Dror Feiler

was born in Tel Aviv, 1951. After completing his studies at an agricultural college (1965-1969) and serving his military service as a parachutist (1969-1972), he settled in Sweden 1973.
In 1977-1978 he studied musicology at Stockholm University and in 1978-1983 he studied composition at the state college of Music in Stockholm with Gunnar Bucht, S. D. Sandström and Brian Ferneyhough. Since the end of the 1970s, he has composed more than 60 works for various combinations of instruments, ranging from orchestral music to solo pieces, from electroacoustic music to ballet music.
When speaking about his music he shows a will to work with music that deals with the world. «I want always to deal with the grim problems in life: Shrapnel (war); Beat the White the Red Wedge (Revolution); Schlafbrand (Second World War); Let the Millionaires go Naked (Revenge of the poor); Intifada (Israeli-Palestinian conflict). Aesthetics per se do not interest me. More than that it is dangerous. When I compose or play I do not look for beauty, but for truth.» He often depicts, fortissimo and at great length, a violent struggle, but concerning Maavak (struggle) (1981) he says : «Maavak does not describe the struggle Maavak is the struggle.»
Parallel to his activities as a composer he has since 1978 been playing the saxophones, clarinets and electronics as a solo performer and in two music groups, «Lokomotive Konkret» and «The Too Much Too Soon Orchestra», of which he is the founder and artistic leader.
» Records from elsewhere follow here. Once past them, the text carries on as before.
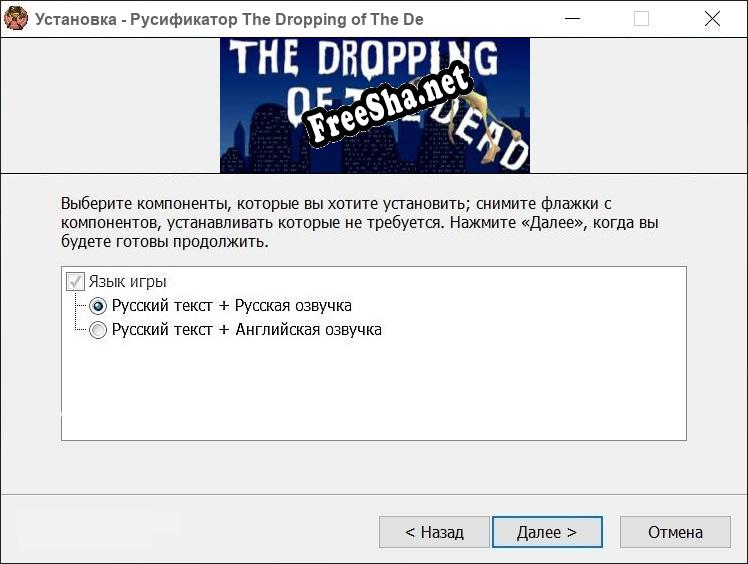Minimize the installer window
The height and width of the screenshot is (564, 748).
click(x=571, y=19)
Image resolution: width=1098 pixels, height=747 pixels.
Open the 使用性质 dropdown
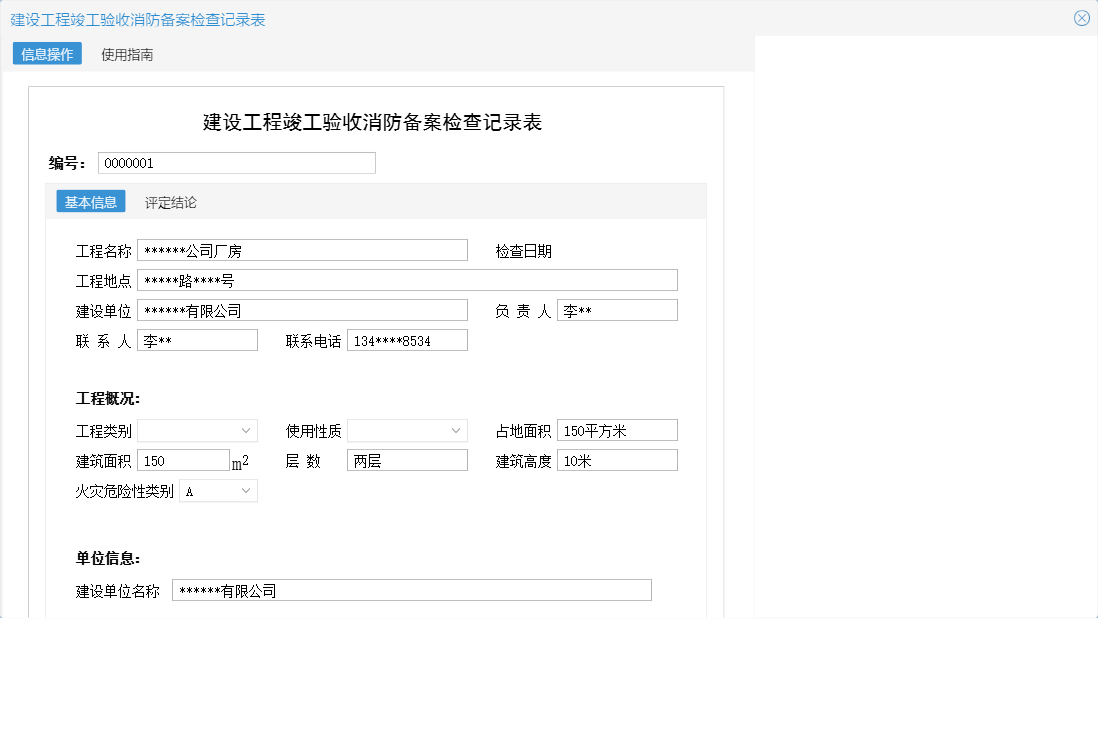407,430
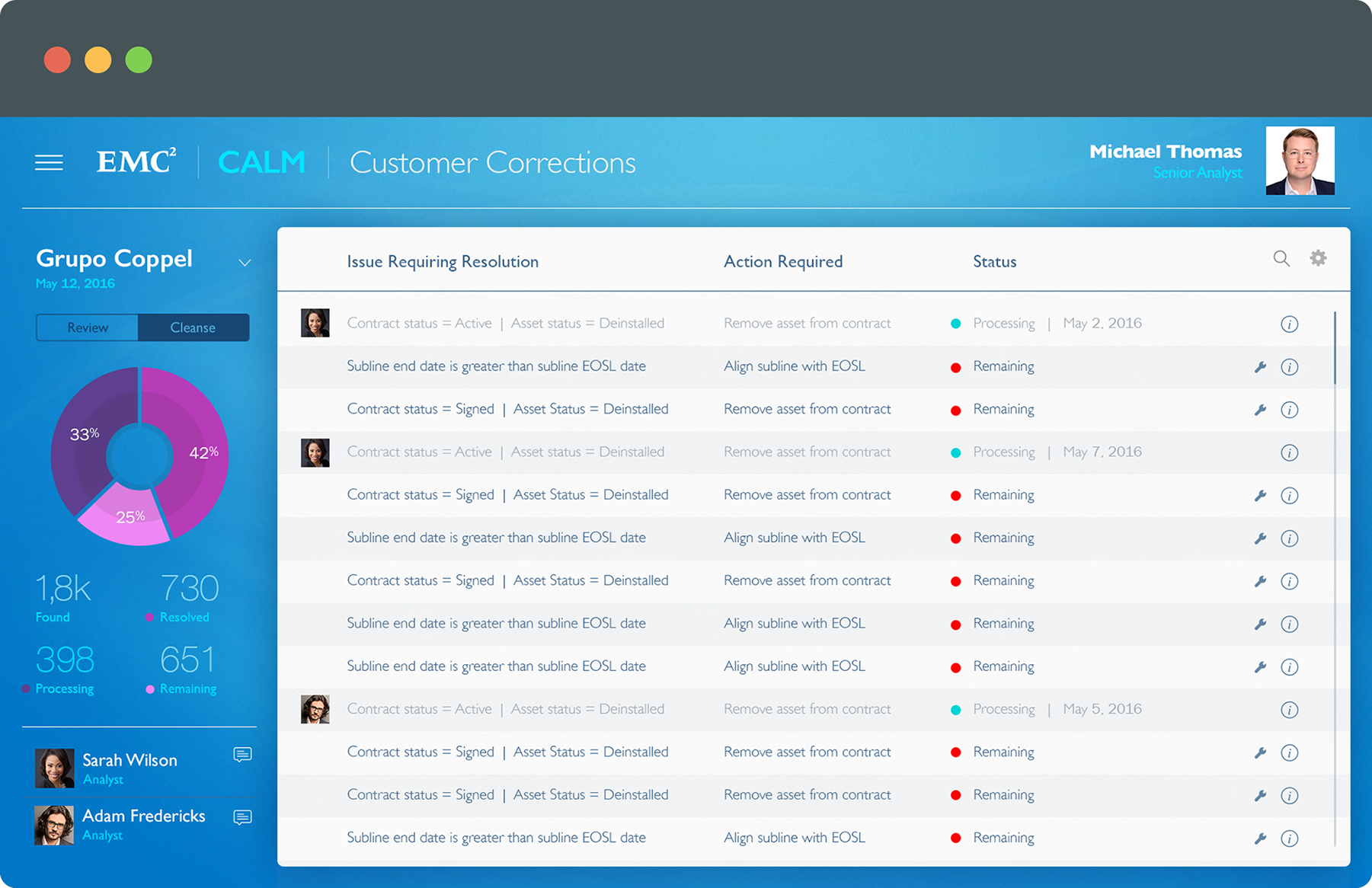1372x888 pixels.
Task: Expand the Grupo Coppel customer dropdown
Action: (244, 263)
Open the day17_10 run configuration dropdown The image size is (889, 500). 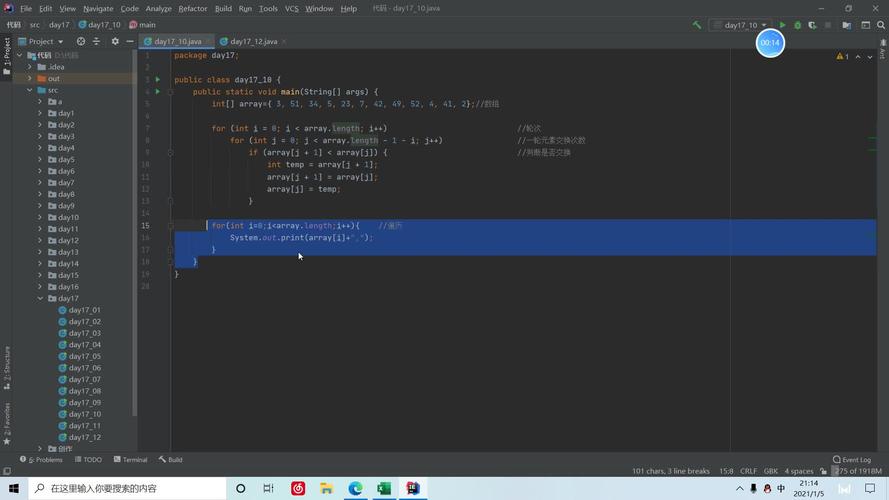click(745, 25)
He has taken part in radio recordings and concerts as a soloist or with his groups in Europe, Asia and U.S.A. Dror Feiler, with his ardent sense of vocation, must rank as one of Sweden’s leading improvisation musicians and composers, and he campaigns for equality of status between improvised and pre-structured music.

Dror Feiler «Some words about my music»


The most immediately audible characteristic of my music is its noisiness. Abrasive, loud, fast. The textures are never sweet or satisfying in the conventional sense; one has only to hear the primal screams «Pig Iron» for tenor saxophone & live electronics, the punk-free improvised trash of «Tio Stupor» for alto saxophone & live electronics or «Schlafbrand» for sopranino saxophone & tape, to realize that neither a pathetic classical prettiness nor a pretentious romantic resolution has any place in those works of music, except as an antagonism; nor do these works admit the conventions of modern and contemporary chamber music without causing problems.
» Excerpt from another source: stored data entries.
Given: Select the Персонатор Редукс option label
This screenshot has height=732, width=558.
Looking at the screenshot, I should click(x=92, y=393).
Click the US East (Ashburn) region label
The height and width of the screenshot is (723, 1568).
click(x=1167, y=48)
The intuitive molten metal brutality of the music drives the player into the energy of intense improvisation. A new music is created, a new speed of thinking and feeling where the intellect meets the manic raver. We experience an energy born of rapid movement and expression. The music does something palpable to its listeners, or at least incites them to a form of action, of awakening; it activates the listener.
Noise, in the widest possible sense, is one of the central elements in my music, but not like with its popular «musical cousin», Noise music. The abrasive raucousness in the music is an attempt to alter how people hear. Noise, as sound out of its familiar context, is confrontational, affective and transformative. It has shock value, and defamiliarizes the listener who expects from music an easy fluency, a secure familiarity, or any sort of mollification. Noise politicizes the aural environment.
The music is difficult in the sense that Adorno finds Schoenberg's music difficult - not because it is pretentious or obscure, but because it demands active participation from the listener (as well as from the players, who are themselves listeners). As organized sound, this music demands from the very beginning active and concentrated listening, acute attention to simultaneous multiplicity, renunciation of the customary crutches of a listening which always knows what to expect, and intensive perception of the unique and the specific. The more it gives to listeners, the less it offers them. It requires of the listener to spontaneously compose its inner movement and demands of him not mere contemplation, but praxis.
The origin of all music is the ritual, the conjuration. The «new modern serious music» has lost almost all its blood and all its ritual suggestive power. Rock, Noise, Trash & Techno music have preserved much of its ritual suggestive powers but on the way lost most of its musicality. I want my music to be emotional and to develop to a point where it seems to go beyond itself. I want my music to have the suggestive power, the aggresivity and the volume of Rock, Noise, Trash and Techno music and the refinement and skill of New music.
We cannot help noticing how composing practice, with all its history, has taken us back to the origins of all music: improvisation. Improvisation can be interpreted as an instinctive act of trying to achieve emancipation in a bureaucratic, technocratic society. A society creating a body of artists which to a great extent is a body of fellow travellers and only in exceptional cases a body of resistance fighters, resistance being the most essential material for creating an art that is a self-defence, imperative in the present day situation. My music springs from individual energy mobilized by a collective idea.